## PROBLEM
Every single entry below should be reproduced verbatim.

[Stored records]
☆ ☆ ☆ ☆ ☆ ☆ ☆

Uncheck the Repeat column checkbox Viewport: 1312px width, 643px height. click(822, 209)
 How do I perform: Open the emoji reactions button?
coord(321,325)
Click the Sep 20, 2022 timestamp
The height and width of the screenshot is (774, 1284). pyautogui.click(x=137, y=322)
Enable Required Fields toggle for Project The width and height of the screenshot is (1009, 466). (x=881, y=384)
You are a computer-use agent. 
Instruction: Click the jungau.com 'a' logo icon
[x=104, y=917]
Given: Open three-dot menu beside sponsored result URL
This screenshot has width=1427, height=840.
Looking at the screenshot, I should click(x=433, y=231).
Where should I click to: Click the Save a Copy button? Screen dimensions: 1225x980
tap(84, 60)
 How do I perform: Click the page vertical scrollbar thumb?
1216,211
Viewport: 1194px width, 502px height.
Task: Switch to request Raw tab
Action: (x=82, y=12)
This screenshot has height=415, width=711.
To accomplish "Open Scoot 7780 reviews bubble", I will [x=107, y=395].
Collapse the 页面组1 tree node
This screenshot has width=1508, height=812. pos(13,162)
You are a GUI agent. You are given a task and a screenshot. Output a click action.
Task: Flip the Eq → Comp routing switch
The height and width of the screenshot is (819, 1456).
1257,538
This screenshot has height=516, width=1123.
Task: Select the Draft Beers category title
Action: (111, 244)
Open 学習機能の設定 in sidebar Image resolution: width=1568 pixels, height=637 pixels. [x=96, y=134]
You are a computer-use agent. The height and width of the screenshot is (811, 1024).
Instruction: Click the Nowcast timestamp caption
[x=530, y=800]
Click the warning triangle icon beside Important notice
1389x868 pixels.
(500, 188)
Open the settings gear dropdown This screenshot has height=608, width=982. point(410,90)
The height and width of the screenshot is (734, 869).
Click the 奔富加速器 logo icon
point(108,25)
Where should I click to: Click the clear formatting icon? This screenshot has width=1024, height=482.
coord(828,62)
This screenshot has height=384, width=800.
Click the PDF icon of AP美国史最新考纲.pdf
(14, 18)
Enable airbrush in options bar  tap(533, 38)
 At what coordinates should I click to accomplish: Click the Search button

☆ ☆ ☆ ☆ ☆ ☆ ☆

## FINISHED TASK
Uncheck the Repeat column checkbox Viewport: 1312px width, 643px height. click(822, 209)
 How do I perform: Open the emoji reactions button?
coord(321,325)
Click the Sep 20, 2022 timestamp
The height and width of the screenshot is (774, 1284). pyautogui.click(x=137, y=322)
Enable Required Fields toggle for Project The width and height of the screenshot is (1009, 466). (x=881, y=384)
You are a computer-use agent. 
Instruction: Click the jungau.com 'a' logo icon
[x=104, y=917]
Given: Open three-dot menu beside sponsored result URL
This screenshot has width=1427, height=840.
Looking at the screenshot, I should click(x=433, y=231).
Where should I click to: Click the Save a Copy button? Screen dimensions: 1225x980
tap(84, 60)
 How do I perform: Click the page vertical scrollbar thumb?
1216,211
Viewport: 1194px width, 502px height.
Task: Switch to request Raw tab
Action: (x=82, y=12)
This screenshot has height=415, width=711.
To accomplish "Open Scoot 7780 reviews bubble", I will [x=107, y=395].
Collapse the 页面组1 tree node
This screenshot has width=1508, height=812. pos(13,162)
You are a GUI agent. You are given a task and a screenshot. Output a click action.
Task: Flip the Eq → Comp routing switch
The height and width of the screenshot is (819, 1456).
1257,538
This screenshot has height=516, width=1123.
Task: Select the Draft Beers category title
Action: (111, 244)
Open 学習機能の設定 in sidebar Image resolution: width=1568 pixels, height=637 pixels. [x=96, y=134]
You are a computer-use agent. The height and width of the screenshot is (811, 1024).
Instruction: Click the Nowcast timestamp caption
[x=530, y=800]
Click the warning triangle icon beside Important notice
1389x868 pixels.
(500, 188)
Open the settings gear dropdown This screenshot has height=608, width=982. point(410,90)
The height and width of the screenshot is (734, 869).
Click the 奔富加速器 logo icon
point(108,25)
Where should I click to: Click the clear formatting icon? This screenshot has width=1024, height=482.
coord(828,62)
This screenshot has height=384, width=800.
Click the PDF icon of AP美国史最新考纲.pdf
(14, 18)
Enable airbrush in options bar  tap(533, 38)
 At what coordinates should I click to accomplish: Click the Search button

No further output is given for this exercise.